Starting at the line that contains "The width and" and continuing through the end of the listing, reproduce every line and add 129 to each coordinate value in the answers. Omit the pictures from your response.

Screenshot and document pointing listing
▽
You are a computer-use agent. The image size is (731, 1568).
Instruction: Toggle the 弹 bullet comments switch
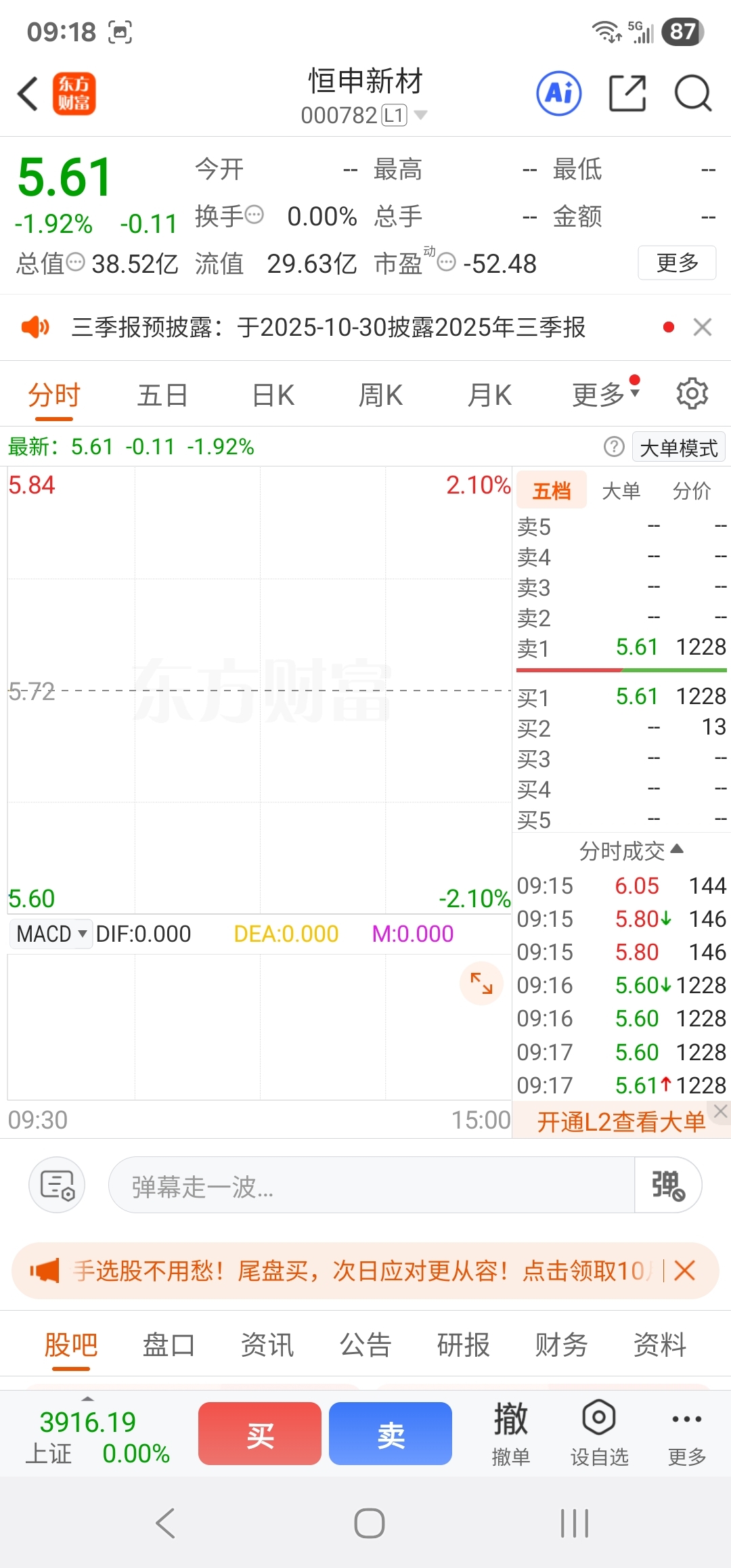click(x=667, y=1185)
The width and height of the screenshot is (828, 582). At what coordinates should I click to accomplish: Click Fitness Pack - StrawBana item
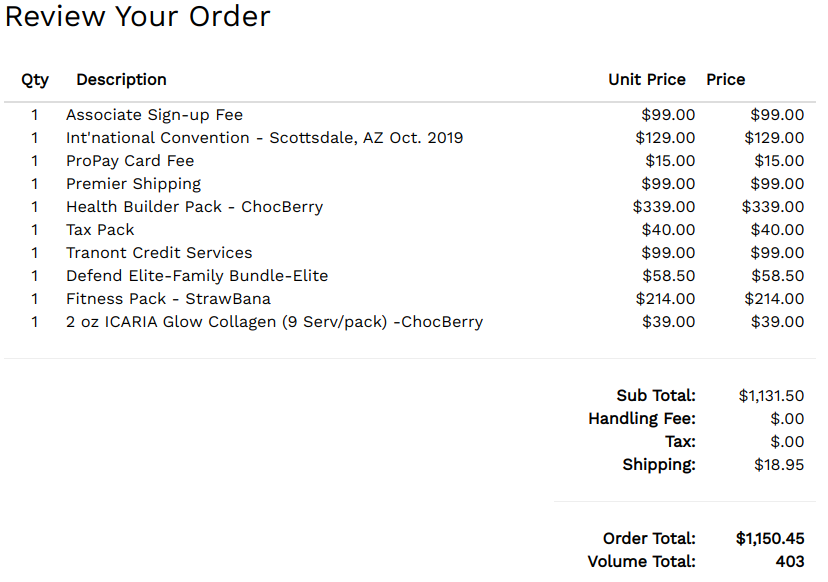pyautogui.click(x=168, y=298)
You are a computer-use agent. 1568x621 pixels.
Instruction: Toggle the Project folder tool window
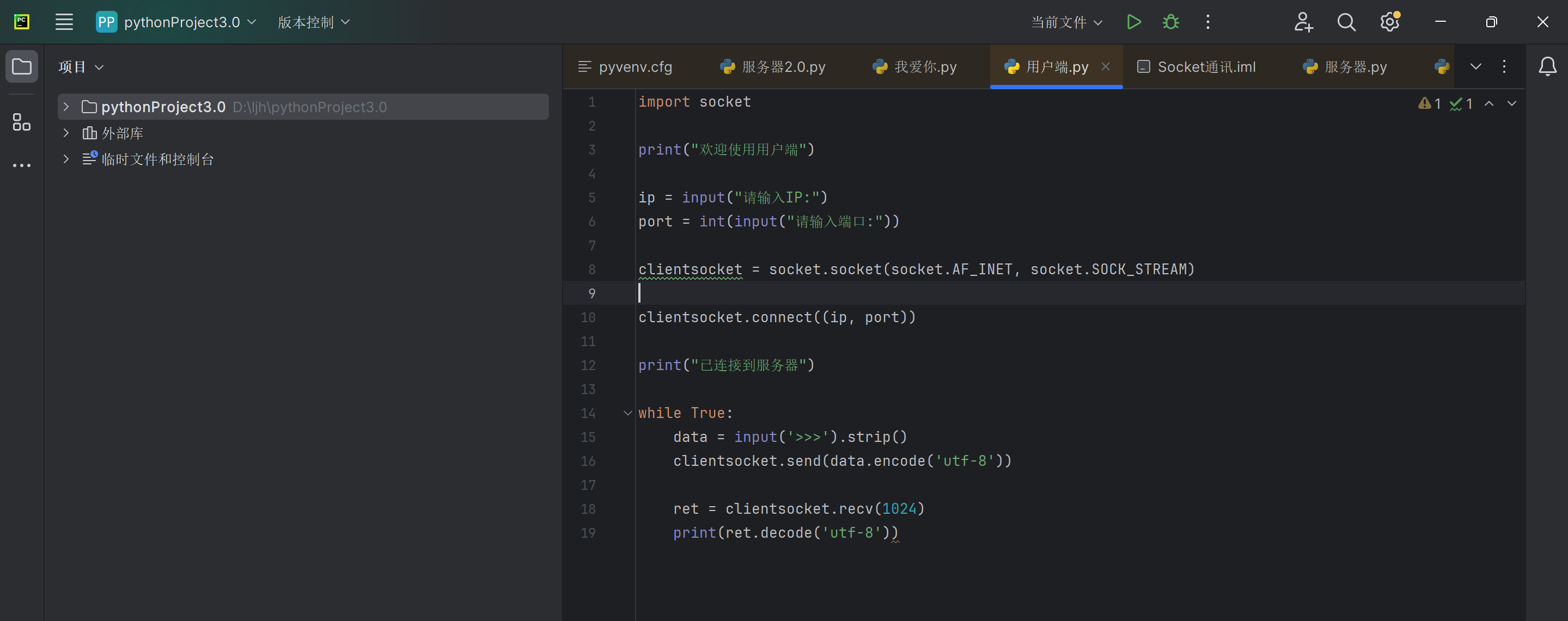[x=22, y=66]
△
**The output:**
The width and height of the screenshot is (828, 582). At what coordinates should I click to accomplish: Click Fitness Pack - StrawBana item
pyautogui.click(x=297, y=427)
You are a computer-use agent. 1568x621 pixels.
Instruction: Toggle the Project folder tool window
[x=151, y=195]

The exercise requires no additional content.